When the Jagadguru’s Biggest Disciple tags you, you have no choice but to respond. So here goes.
The vast majority of Indian writing in English is self-indulgent wankery. But a few gems come to mind.
A Suitable Boy. I started reading this almost two weeks after my parents bought it. Considering I was in Class VI at the time, my mum was sleisha horrified. I had gotten up to Chapter 6 by the end of the Diwali vacations, when my mum realised I was reading it and firmly forbade me to touch it until the next vacations came up. Winter vacations came about and for the first time in my life I stayed up all night reading until I fell asleep – going through almost a third of the book in a night. Then I read it again in Class X and a lot more nuance became apparent. Much fun. I haven’t found any of Vikram Seth’s books since then worthwhile – An Equal Music was good, but nothing extraordinary, and I still haven’t been able to get through Two Lives.
A Writer’s Nightmare. The collection of essays by R K Narayan, which I’ve always liked much more than the novels. Somehow, his style seems more suited to a five hundred word essay than a ten thousand word book. The essays on coffee and umbrellas are my favourites.
Does William Dalrymple count as an Indian author? He ought to. City of Djinns is far better than anything I’ve ever read by an Indian historian, and White Mughals had my head spinning and imagining how cool it would be if someone wrote alternate histories about the French winning at Chandernagore, or imperialism surviving into the twenty first century.
Conversely, a dude who’s ethnically Indian but culturally completely removed is Pico Iyer. Most of the travelogues are winsome, but The Lady and the Monk is awesome.

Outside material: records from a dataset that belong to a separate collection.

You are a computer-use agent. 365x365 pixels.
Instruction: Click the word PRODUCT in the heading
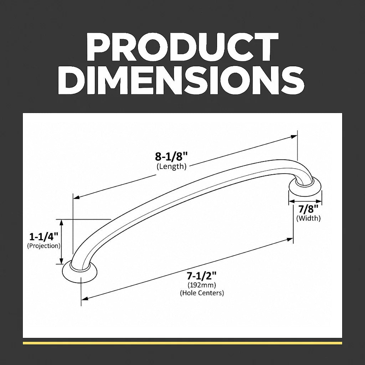(x=182, y=47)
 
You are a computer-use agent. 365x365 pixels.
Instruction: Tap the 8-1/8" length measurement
(x=171, y=157)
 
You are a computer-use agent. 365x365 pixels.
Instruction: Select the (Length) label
(x=171, y=167)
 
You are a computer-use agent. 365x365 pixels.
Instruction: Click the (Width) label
(x=308, y=219)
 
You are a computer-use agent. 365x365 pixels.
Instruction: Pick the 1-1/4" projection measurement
(x=43, y=237)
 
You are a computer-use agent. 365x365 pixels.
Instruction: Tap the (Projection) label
(x=43, y=246)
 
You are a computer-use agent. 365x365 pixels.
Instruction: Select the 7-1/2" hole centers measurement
(x=202, y=276)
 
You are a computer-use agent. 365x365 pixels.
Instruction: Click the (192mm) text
(x=202, y=285)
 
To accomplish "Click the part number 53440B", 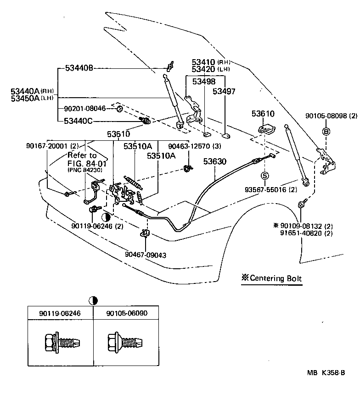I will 79,68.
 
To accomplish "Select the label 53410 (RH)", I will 211,62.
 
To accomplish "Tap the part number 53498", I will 203,82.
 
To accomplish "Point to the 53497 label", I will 224,91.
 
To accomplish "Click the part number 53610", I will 263,113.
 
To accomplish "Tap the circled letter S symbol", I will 264,176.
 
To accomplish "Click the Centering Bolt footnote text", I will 272,278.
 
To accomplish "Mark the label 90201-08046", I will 85,109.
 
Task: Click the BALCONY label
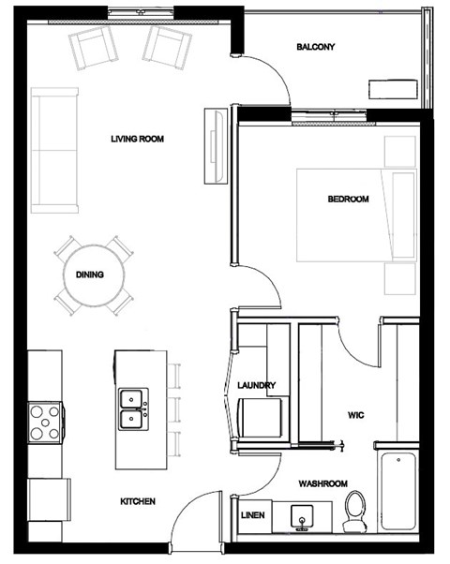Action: (315, 47)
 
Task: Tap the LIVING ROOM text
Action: (137, 140)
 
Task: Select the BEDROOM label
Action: (348, 199)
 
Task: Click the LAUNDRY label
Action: (256, 385)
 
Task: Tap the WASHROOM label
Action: (323, 483)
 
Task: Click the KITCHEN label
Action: (137, 501)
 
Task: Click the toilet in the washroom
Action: (355, 511)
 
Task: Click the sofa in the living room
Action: (53, 150)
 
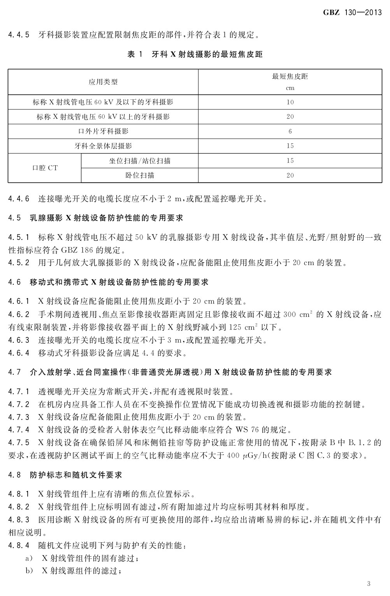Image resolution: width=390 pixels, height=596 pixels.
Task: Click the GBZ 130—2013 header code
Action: pos(352,12)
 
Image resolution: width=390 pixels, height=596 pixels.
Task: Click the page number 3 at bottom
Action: pos(369,583)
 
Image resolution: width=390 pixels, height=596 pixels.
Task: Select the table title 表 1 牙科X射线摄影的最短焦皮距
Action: pos(195,55)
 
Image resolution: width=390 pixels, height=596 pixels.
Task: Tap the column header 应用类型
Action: pos(103,82)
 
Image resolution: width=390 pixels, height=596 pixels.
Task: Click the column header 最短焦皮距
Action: pos(290,76)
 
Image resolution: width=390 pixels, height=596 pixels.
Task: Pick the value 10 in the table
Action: pos(290,102)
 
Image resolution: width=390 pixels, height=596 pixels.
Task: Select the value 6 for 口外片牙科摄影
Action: pos(290,131)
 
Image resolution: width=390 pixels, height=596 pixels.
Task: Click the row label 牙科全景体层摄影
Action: pos(103,146)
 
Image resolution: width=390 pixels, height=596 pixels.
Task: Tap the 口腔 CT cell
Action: pos(44,168)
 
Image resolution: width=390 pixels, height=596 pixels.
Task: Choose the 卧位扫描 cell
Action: pos(139,175)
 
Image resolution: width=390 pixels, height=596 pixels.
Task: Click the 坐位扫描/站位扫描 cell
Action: pos(139,160)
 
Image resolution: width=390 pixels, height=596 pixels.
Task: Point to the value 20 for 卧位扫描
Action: pos(290,175)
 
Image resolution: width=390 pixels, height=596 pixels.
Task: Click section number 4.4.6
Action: pos(19,199)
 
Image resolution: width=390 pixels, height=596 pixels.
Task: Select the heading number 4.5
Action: pos(14,218)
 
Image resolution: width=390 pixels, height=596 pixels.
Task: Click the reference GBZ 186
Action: pos(76,250)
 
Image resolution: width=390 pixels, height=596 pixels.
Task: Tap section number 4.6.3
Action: pos(19,340)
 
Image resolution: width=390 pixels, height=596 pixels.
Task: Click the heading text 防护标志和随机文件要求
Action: pos(76,475)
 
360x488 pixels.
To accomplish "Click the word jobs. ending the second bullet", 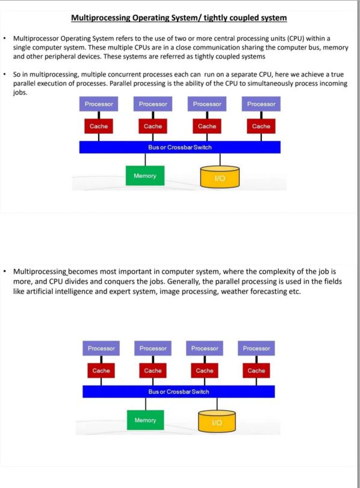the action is (x=20, y=92).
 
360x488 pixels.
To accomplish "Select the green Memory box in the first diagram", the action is (x=145, y=175).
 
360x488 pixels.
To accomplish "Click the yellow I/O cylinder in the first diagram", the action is (x=220, y=177).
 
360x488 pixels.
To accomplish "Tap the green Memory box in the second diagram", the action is (x=145, y=420).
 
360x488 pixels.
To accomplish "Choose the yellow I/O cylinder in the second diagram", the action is (x=217, y=421).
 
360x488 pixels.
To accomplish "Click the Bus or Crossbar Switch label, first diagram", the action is (x=179, y=147).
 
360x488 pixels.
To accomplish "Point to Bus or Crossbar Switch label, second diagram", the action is (x=178, y=392).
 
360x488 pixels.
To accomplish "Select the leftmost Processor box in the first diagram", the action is (x=99, y=104).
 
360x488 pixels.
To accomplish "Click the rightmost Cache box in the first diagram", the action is (x=261, y=127).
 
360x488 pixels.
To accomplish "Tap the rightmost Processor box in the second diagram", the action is (x=256, y=348).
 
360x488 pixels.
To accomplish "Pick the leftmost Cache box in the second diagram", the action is (x=101, y=371).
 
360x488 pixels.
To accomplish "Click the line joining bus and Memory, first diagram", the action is (x=145, y=160).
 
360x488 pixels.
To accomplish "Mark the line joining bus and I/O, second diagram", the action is (x=217, y=404).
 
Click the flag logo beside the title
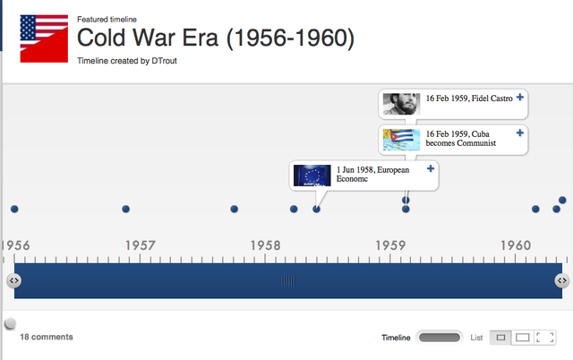[43, 39]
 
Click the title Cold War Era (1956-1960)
[216, 39]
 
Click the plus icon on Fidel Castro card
[520, 97]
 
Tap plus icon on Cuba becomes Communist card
[520, 133]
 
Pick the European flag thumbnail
[312, 175]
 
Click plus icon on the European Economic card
[431, 168]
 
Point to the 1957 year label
[140, 244]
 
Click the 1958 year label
[266, 244]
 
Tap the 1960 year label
[516, 244]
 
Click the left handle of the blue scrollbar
[13, 280]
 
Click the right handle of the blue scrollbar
[561, 280]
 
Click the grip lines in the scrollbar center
[287, 280]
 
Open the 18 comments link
[47, 337]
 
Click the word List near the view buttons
[476, 338]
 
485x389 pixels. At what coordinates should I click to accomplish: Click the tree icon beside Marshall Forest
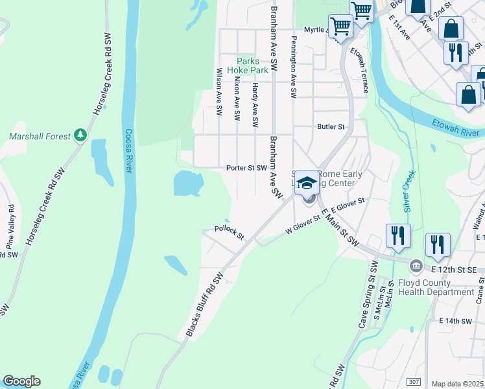click(80, 136)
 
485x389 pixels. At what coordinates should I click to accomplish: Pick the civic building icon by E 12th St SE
click(416, 266)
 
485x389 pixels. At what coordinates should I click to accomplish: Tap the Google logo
click(21, 381)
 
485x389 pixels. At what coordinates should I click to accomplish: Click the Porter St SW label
click(246, 168)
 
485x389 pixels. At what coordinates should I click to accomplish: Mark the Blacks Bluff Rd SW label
click(205, 304)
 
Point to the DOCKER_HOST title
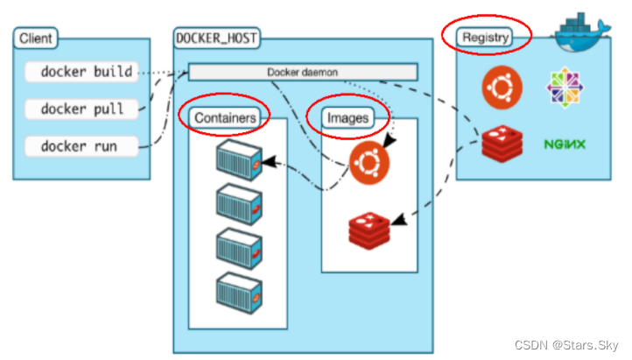coord(211,39)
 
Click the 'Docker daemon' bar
coord(303,71)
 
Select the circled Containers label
coord(225,117)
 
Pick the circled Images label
coord(348,116)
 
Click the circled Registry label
coord(486,38)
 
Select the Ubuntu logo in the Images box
coord(369,163)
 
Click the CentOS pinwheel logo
coord(565,88)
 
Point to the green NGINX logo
coord(565,143)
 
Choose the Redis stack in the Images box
coord(369,229)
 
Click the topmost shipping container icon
coord(237,161)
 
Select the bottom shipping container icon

Writing in Indian languages? I didn’t really start reading until a year ago, and since then I haven’t kept at it. I’ve found Ponniyin Selvan as awesome as Ravages’ raveouts about it indicate, and that’s the English translation. As for Sarat Chandra Chatterjee and Premchand, I wrote about them when I started them.
What I’m really waiting for is not the Great Indian Novel (I think A Suitable Boy has already managed that), but an Indian writer who really really excels at nonfiction.